Thank you for your valuable comments and suggestions. We agree that providing a brief explanation of each federal risk assessment method is essential for ensuring clarity and helping the reader follow the comparisons and discussions presented throughout the manuscript. To address this, we added a new section 2. This section outlines the main objectives, scope, responsible institutions, and typical applications of five federal surveys in Brazil. (L93 - L152 in the revised manuscript).
Other points I noticed are listed below.
2) Introduction: The past knowledge or information on natural disasters in general and those on landslides disasters are mixed together. So that some organization is necessary. For example, it would be possible to first state those on natural disasters in general, and then on specific landslides disasters.
Thank you for your valuable suggestion. We agree that the initial version of the introduction mixed general disaster concepts with specific information on sediment disasters. So, in the first four paragraphs of the revised manuscript, we argue about previous studies and reports on general disaster concepts (L24 - L61 in the revised manuscript). Then, we introduce previous studies and reports on sediment disasters in the fifth to seventh paragraphs (L62 - L92 in the revised manuscript).
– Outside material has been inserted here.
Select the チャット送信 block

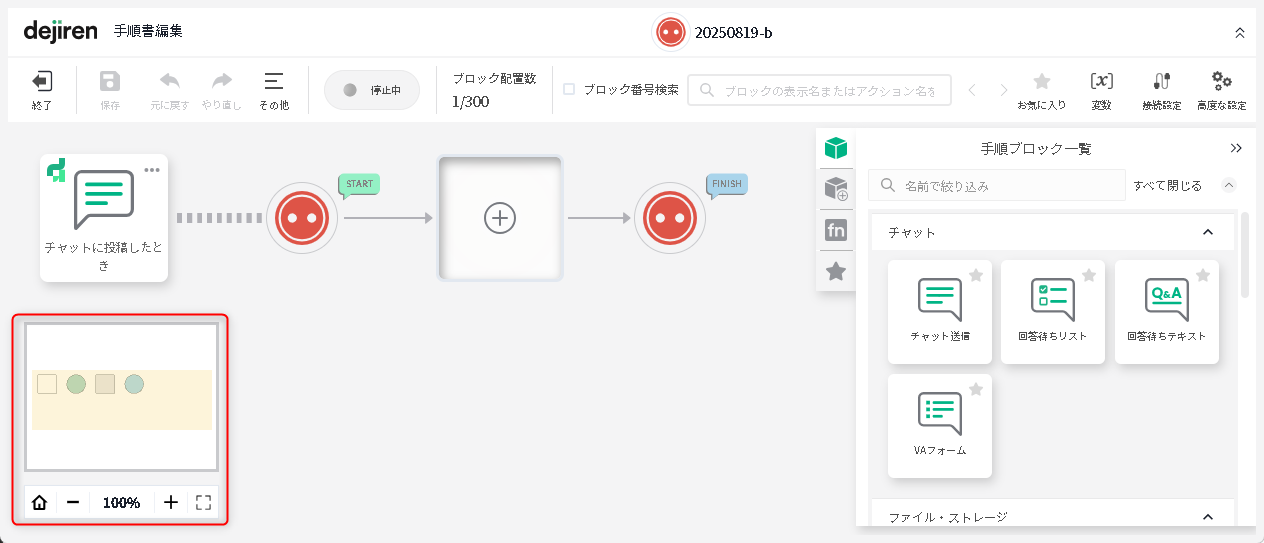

3) Line 31: What is “sediment disaster”? Write the definition.
According to the reviewer’s comments, we added the definition of sediment disasters (L62 - L68 in the revised manuscript). As follows: In this study, sediment disasters refer to hazardous natural phenomena resulting from the movement, accumulation, or erosion of soil, rock, or debris materials, typically triggered by gravitational forces and/or hydrometeorological conditions (Uchida et al., 2009). Typical processes that cause sediment disasters include landslides, debris flows, mudslides, rockfalls, and severe soil erosion (Dai et al., 2002; Hungr et al., 2014). Sediment disasters are subject to the complex effects of two factors: natural factors, such as terrain morphology, hydrological regimes, and vegetation cover, and anthropogenic activities, such as road excavations, cut-and-fill operations, unregulated urban sprawl on unstable slopes, and the presence of informal settlements in high-risk zones.
4) Line 76: What is “the core elements”? What kind of elements did the previous studies deal with?
We revised the text to clearly express which core elements are lacking in the current literature (L87 - L90 in the revised manuscript). The final paragraph was rewritten as follows:
“In Brazil, a comparative evaluation of the five federal risk assessment methodologies initiated after 2004, including the PMRR, Geological Risk Survey (GRS), Susceptibility Survey (SS), Geotechnical Aptitude for Urbanization Charts (GAUC), and Geological Hazard Survey (GHS), was conducted. Information was collected and reviewed from official guidelines and their updates (Alheiros, 2006; Brasil, 2007; Bittar, 2014; Pimentel & Dutra, 2018; Lana et al., 2021). Recently, Mendonça et al. (2023) focused exclusively on evaluating the effectiveness of the PMRR. Dias et al. (2021) conducted technical comparisons of various landslide susceptibility mapping methods, including the official SS, and several academic approaches. Rocha et al. (2021) argued the effectiveness of SS, GAUC, and GHS based on the case studies in Nova Friburgo, Rio de Janeiro state. However, no previous studies have undertaken a systematic and comparative analysis encompassing all five federal risk assessment methodologies currently implemented in Brazil. Moreover, the existing literature has not thoroughly examined the methodological components, national coverage, their suitability to inform and support DRR initiatives, and cost per beneficiary. This study seeks to bridge these critical gaps by offering a comprehensive evaluation of each federal survey, identifying methodological deficiencies, and proposing evidence-based improvements to enhance the Brazilian DRR strategies for a more resilient society.”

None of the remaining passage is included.